Regardless of the driving process , the abovementioned observations imply that mangrove clearance results in a rising relative sea level, which then may impact on adjacent saltmarsh habitats or other land use functions (Rogers et al. 2014; Saintilan and Rogers 2013). Exposed shorelines are also likely to become more vulnerable to erosion, especially if the localised rise in relative sea level is exacerbated by predicted global sea-level rise (Hayden and Granek 2015).

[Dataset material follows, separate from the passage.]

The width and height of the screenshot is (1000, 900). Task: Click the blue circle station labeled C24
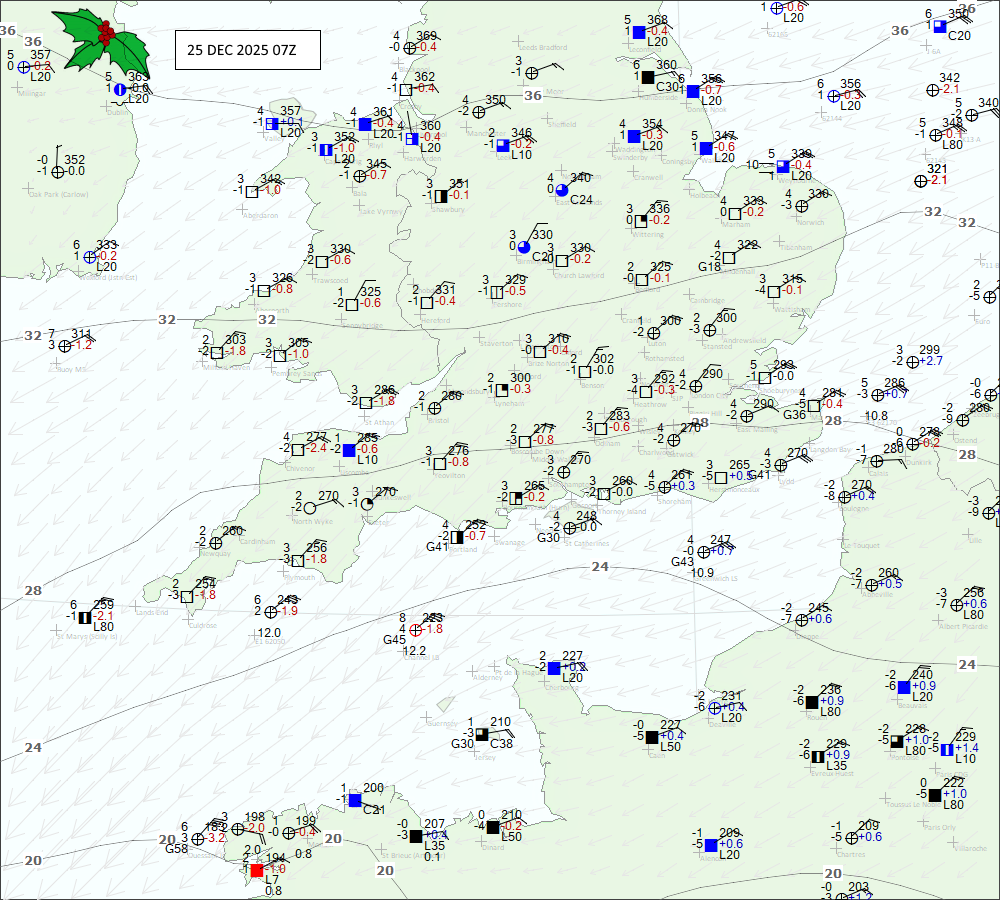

8.2 Effects of Mangrove Clearance on Sediment Composition

The relationship between mangrove expansion and the higher mud content of intertidal areas is one of the reasons for mangrove removal in New Zealand (sections “Ecosystem (Dis-)services of Expanding Mangroves” and “Mangrove Removal in New Zealand”). Sediment conditions prior to clearance can be characterised by the sediment texture (i.e. grain size distribution), the relative contribution of dissolved and visible organic matter , the amount of structural and fine root material, the density of algae and sediment nutrient loads. Importantly, these sediment conditions may, or may not, change with depth. An aspect of ‘recovery’ after mangrove removal is the change in these sedimentological characteristics towards a sand-dominated system which is more representative of the conditions that typically preceded the phase of rapid estuarine infilling and mangrove expansion. Benthic faunal community composition is linked to the sediment mud fraction (Robertson et al. 2015), with most bivalve species sensitive to increased levels of silt and clay. As such, mud content is often reported as an index of recovery of benthic fauna as well. Other sediment metrics are typically measured alongside grain size: organic matter content (Fig. 2.15c) and chlorophyll a content typically show higher values in a mangrove habitat compared to adjoining bare sandflats (see data presented in Fig. 2.7). Organic content in particular is correlated with the mud content, and so temporal shifts tend to mirror textural changes (e.g. Grellier et al. 2017).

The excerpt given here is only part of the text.